Le Théâtre de La Criée et Radio Grenouille ont proposé aux internautes d’inventer une fable à partir de la phrase « L’oiseau qui avait enterré sa mère dans sa tête ». Nous en avons reçu sept que nous publions chaque jour. 

 

Dieu a crée le monde un soir de folie, s’est endormi sur son brouillon, puis s’est éclipsé le lendemain sans se soucier de perfection. Afin de n’être pas poursuivi pour dilettantisme, il se garda bien de doter ses créatures de mémoire.

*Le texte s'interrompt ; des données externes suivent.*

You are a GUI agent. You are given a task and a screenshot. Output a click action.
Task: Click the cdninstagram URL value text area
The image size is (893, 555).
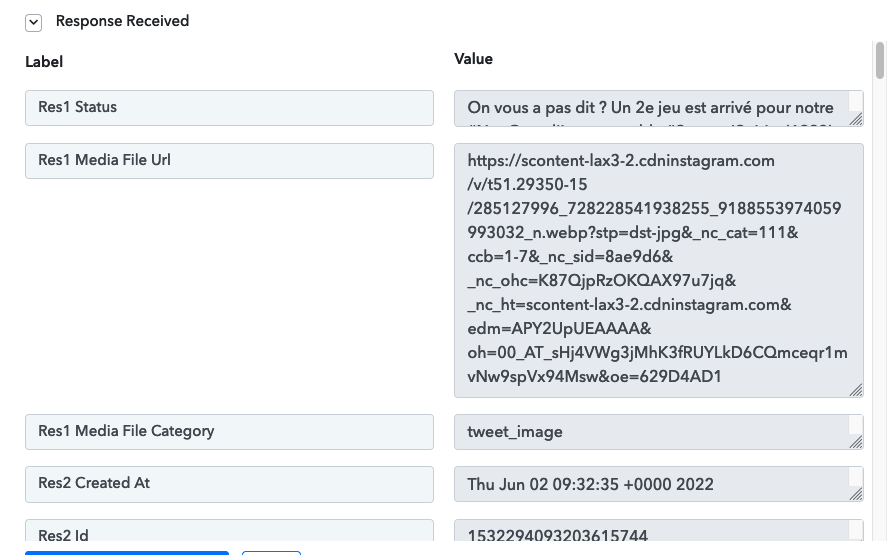tap(659, 270)
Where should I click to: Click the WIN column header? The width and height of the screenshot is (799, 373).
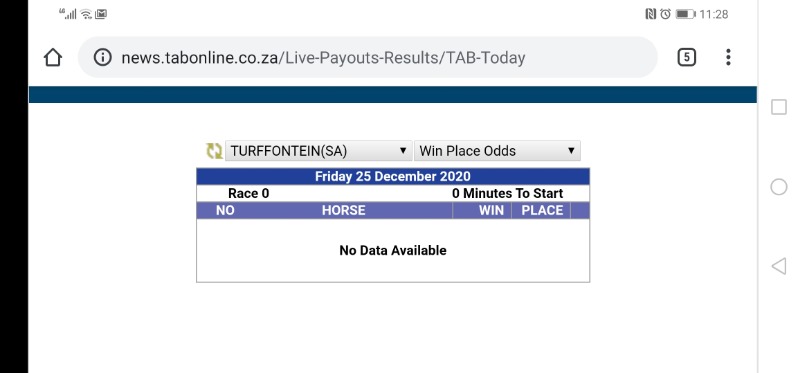click(491, 210)
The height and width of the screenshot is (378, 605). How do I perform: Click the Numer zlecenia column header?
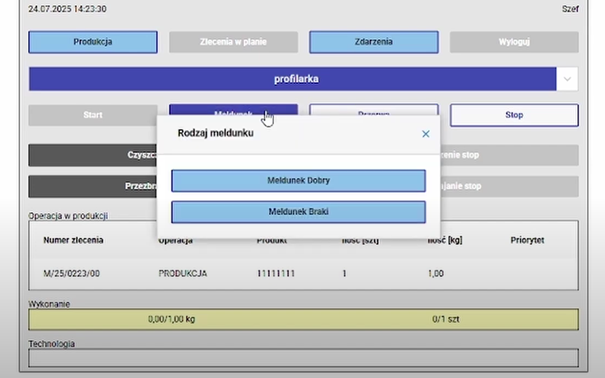73,240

À l’abri de la nostalgie, hommes et animaux bâtissaient leur existence en chœur, chacun participant à l’harmonie de l’ensemble.

Ainsi, Mère oiseau construisait le toit des cases du village. Elle tricotait branchages et lianes, tressait poils et cheveux, malaxait sable et terre humide. Pour ce talent, Mère oiseau était vénérée de tous.

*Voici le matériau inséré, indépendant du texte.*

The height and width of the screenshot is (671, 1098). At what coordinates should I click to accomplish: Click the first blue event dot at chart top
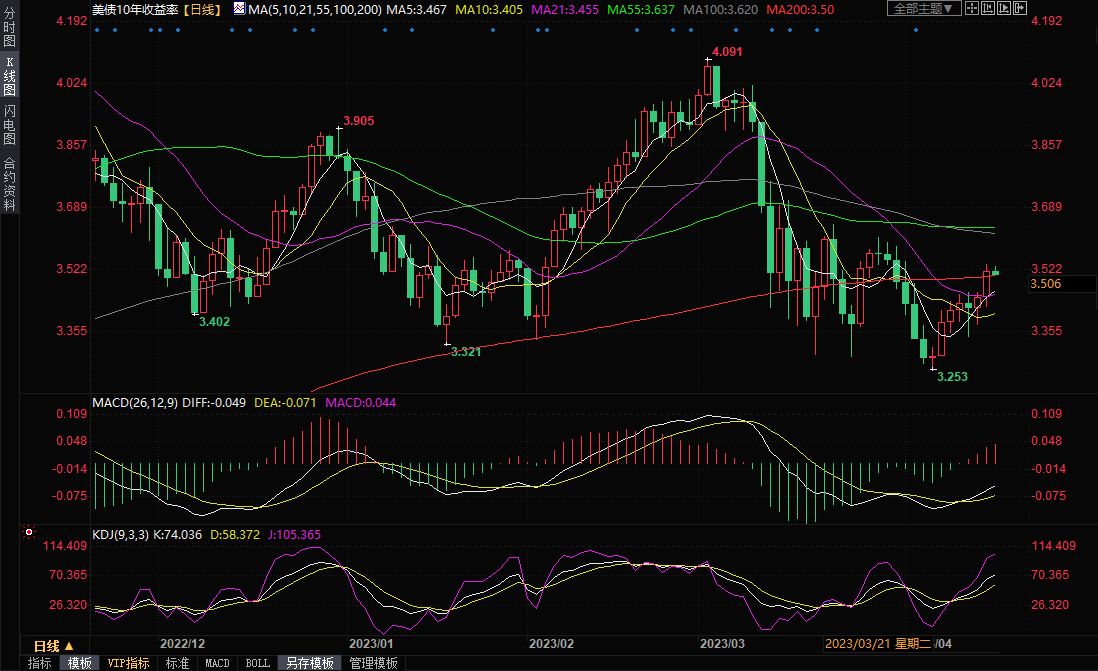96,29
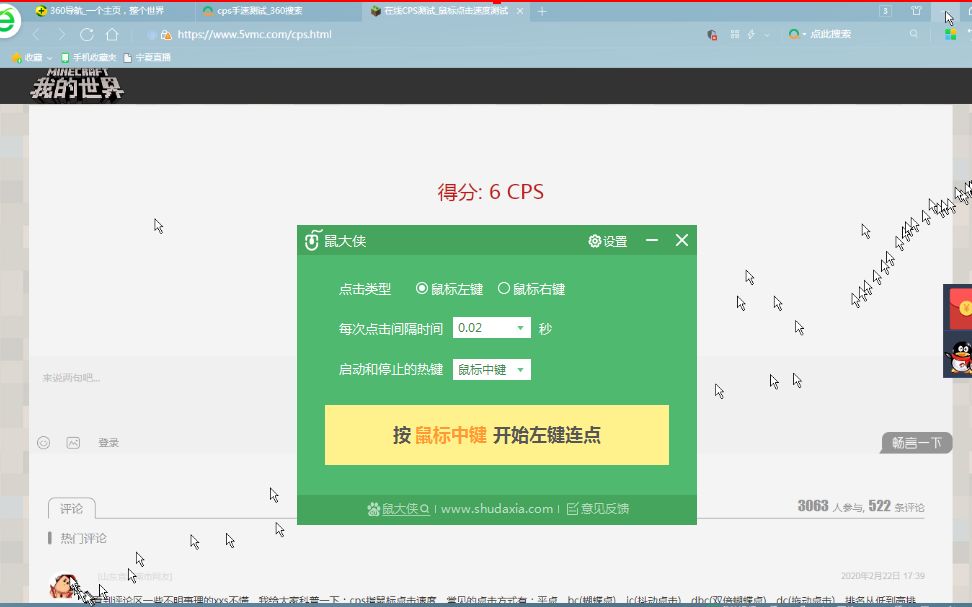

Un jour, son chant redevint souffle, et un long silence enveloppa la mangrove. Mère oiseau mourut la nuit suivante.

Encore une âme qui allait disparaître et dont on ne parlerait plus.

Enfant oiseau, son fils unique, partagea sa peine avec son peuple de plumes et ses cousins humains.

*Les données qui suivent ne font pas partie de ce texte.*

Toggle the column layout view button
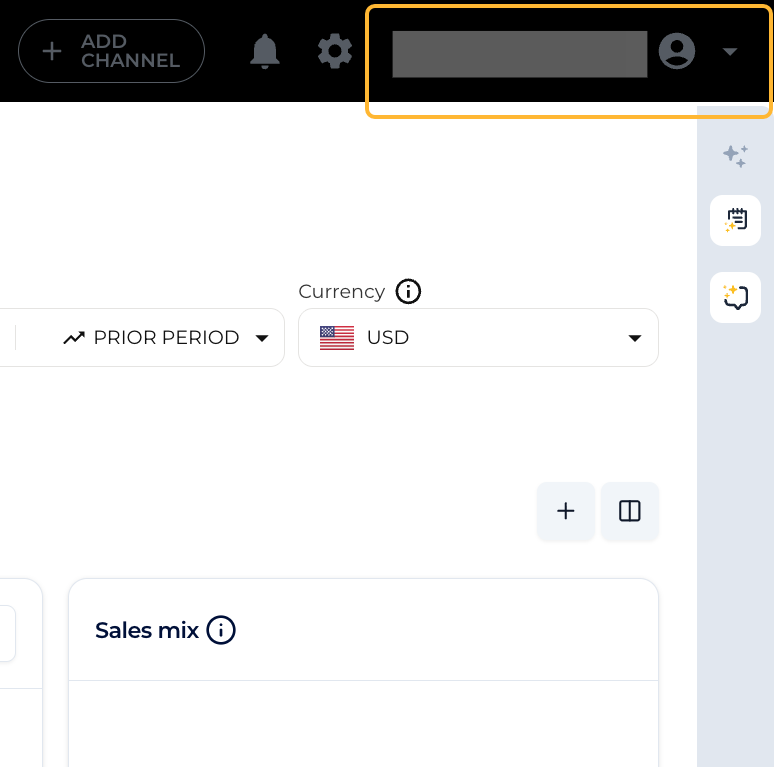This screenshot has height=767, width=774. (x=630, y=511)
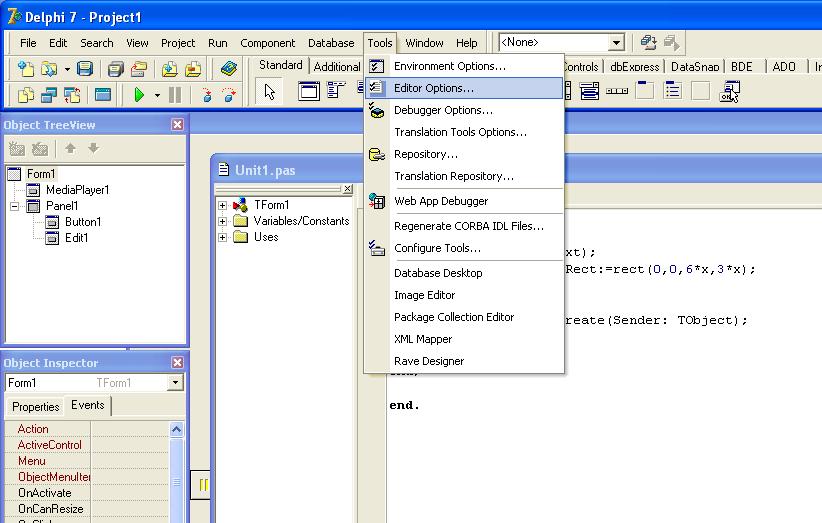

Inconsolable, déterminé à prolonger l’œuvre de sa mère, à aller bâtir ailleurs de nouvelles maisons, il refusa de partir sans le corps adoré.

C’est alors qu’il eut l’idée de l’enterrer dans sa tête. Ainsi, il l’emmènerait partout avec lui, continuerait à lui parler quand il en aurait envie, à siffloter ses airs quand il les entendrait résonner dans son esprit.

C’est ainsi qu’Enfant oiseau fut le premier être au monde à se doter de mémoire. Tant qu’il vécut, il transmit le souvenir de sa mère à ses congénères et fut à son tour enterré dans la tête de son fils.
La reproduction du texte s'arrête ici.